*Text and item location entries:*
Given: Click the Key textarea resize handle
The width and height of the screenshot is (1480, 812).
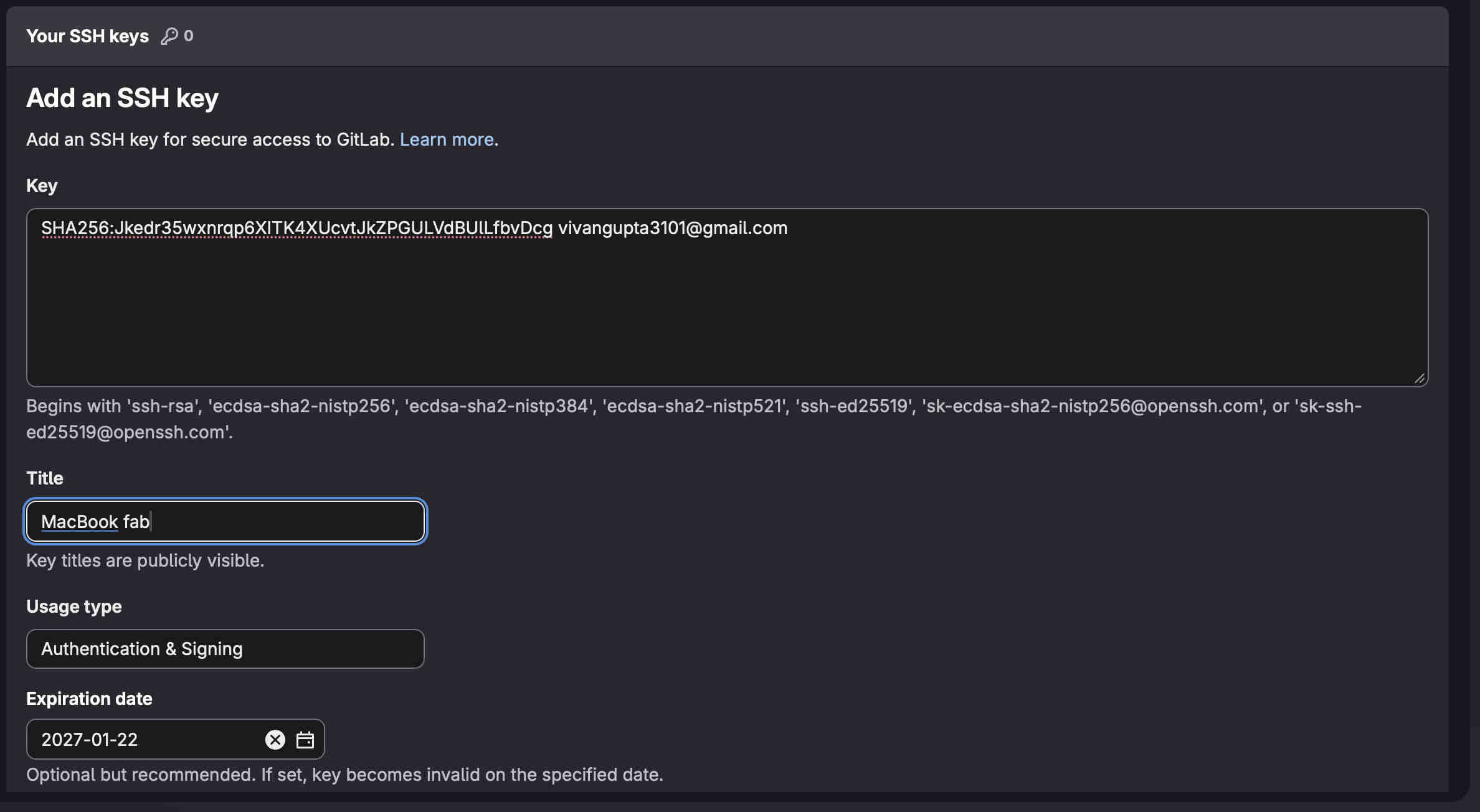Looking at the screenshot, I should 1420,378.
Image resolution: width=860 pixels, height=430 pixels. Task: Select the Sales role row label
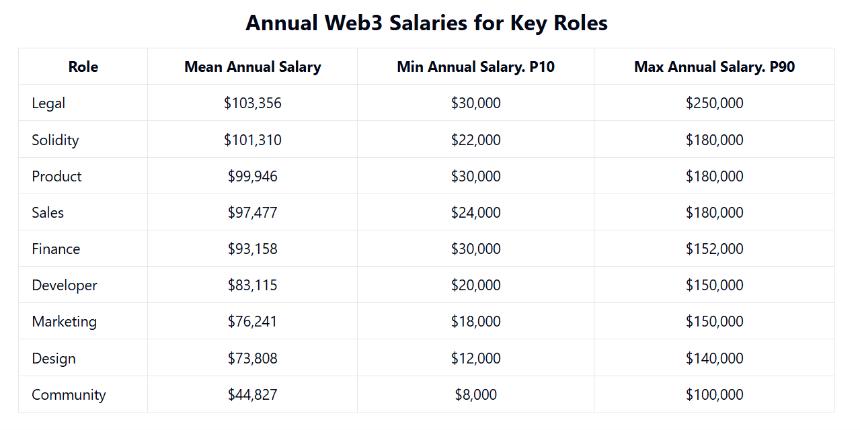pos(47,212)
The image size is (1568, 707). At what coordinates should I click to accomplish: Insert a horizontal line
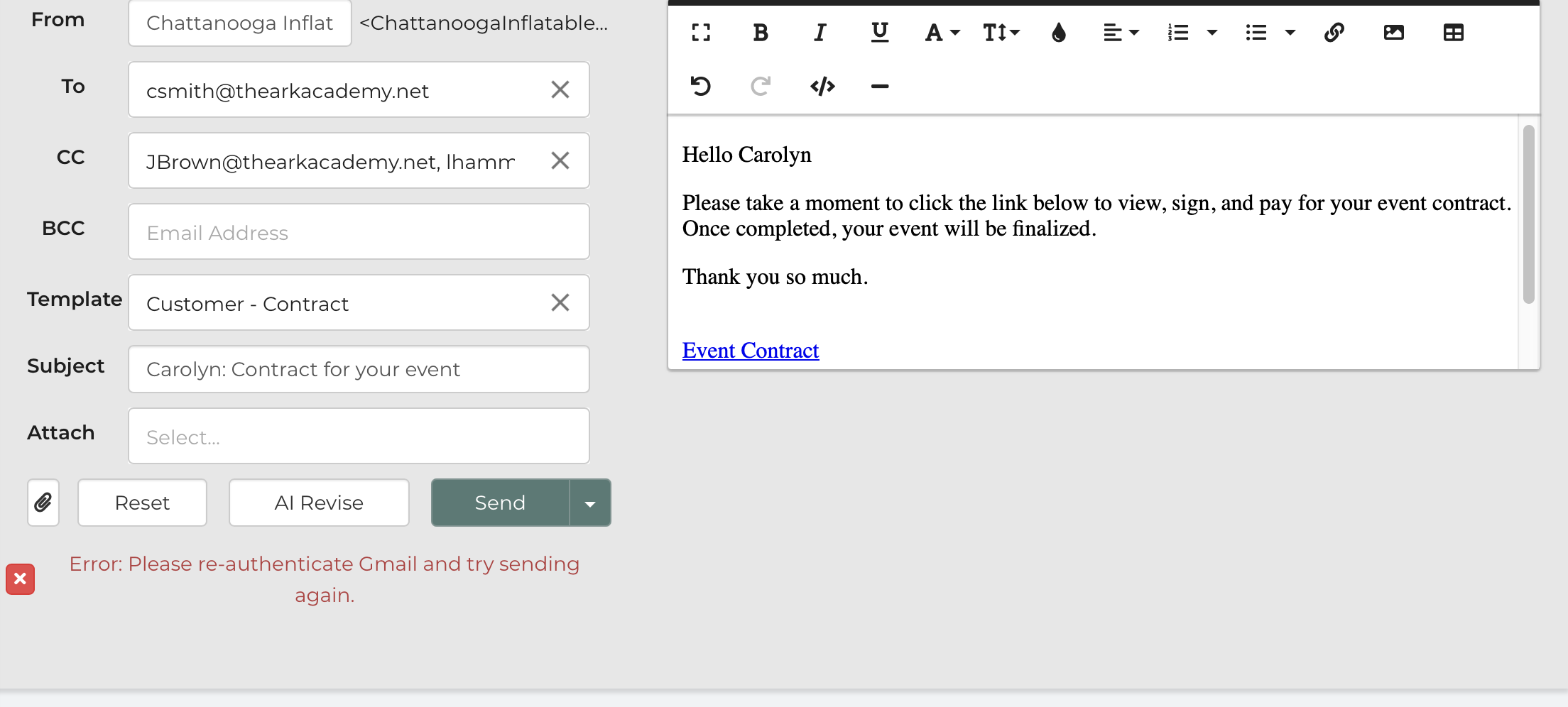point(880,87)
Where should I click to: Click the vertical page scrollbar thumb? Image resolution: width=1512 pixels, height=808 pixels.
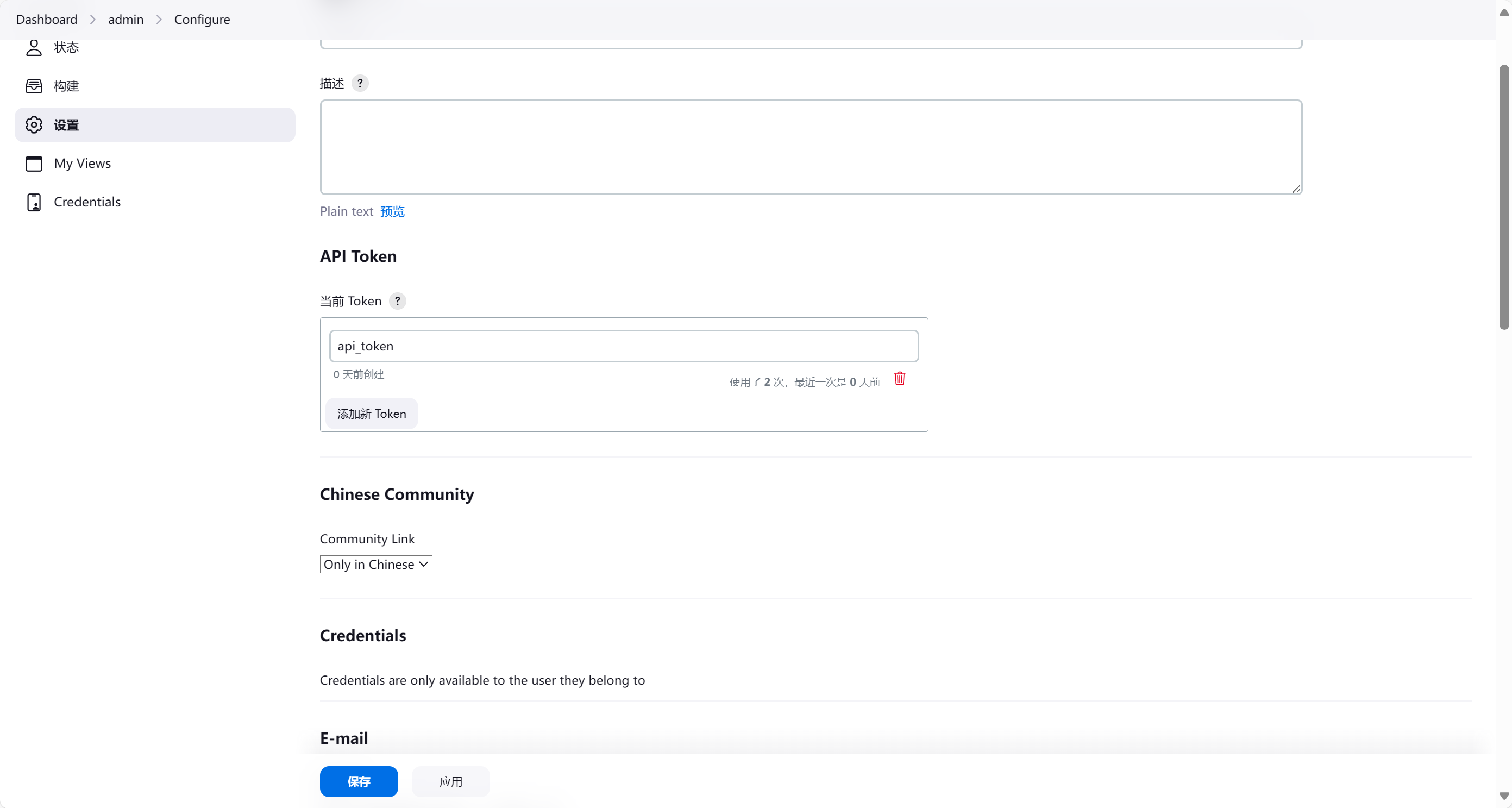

*PROBLEM REQUIREMENTS:* Rewrite each line of the listing above as a JSON list of strings, with one string per line and blank lines omitted. Leave the pictures out.

*RESPONSE:*
[
  "Given: Click the Key textarea resize handle",
  "The width and height of the screenshot is (1480, 812).",
  "Looking at the screenshot, I should 1420,378.",
  "Image resolution: width=860 pixels, height=430 pixels. Task: Select the Sales role row label",
  "pos(47,212)",
  "The image size is (1568, 707). At what coordinates should I click to accomplish: Insert a horizontal line",
  "point(880,87)",
  "Where should I click to: Click the vertical page scrollbar thumb? Image resolution: width=1512 pixels, height=808 pixels."
]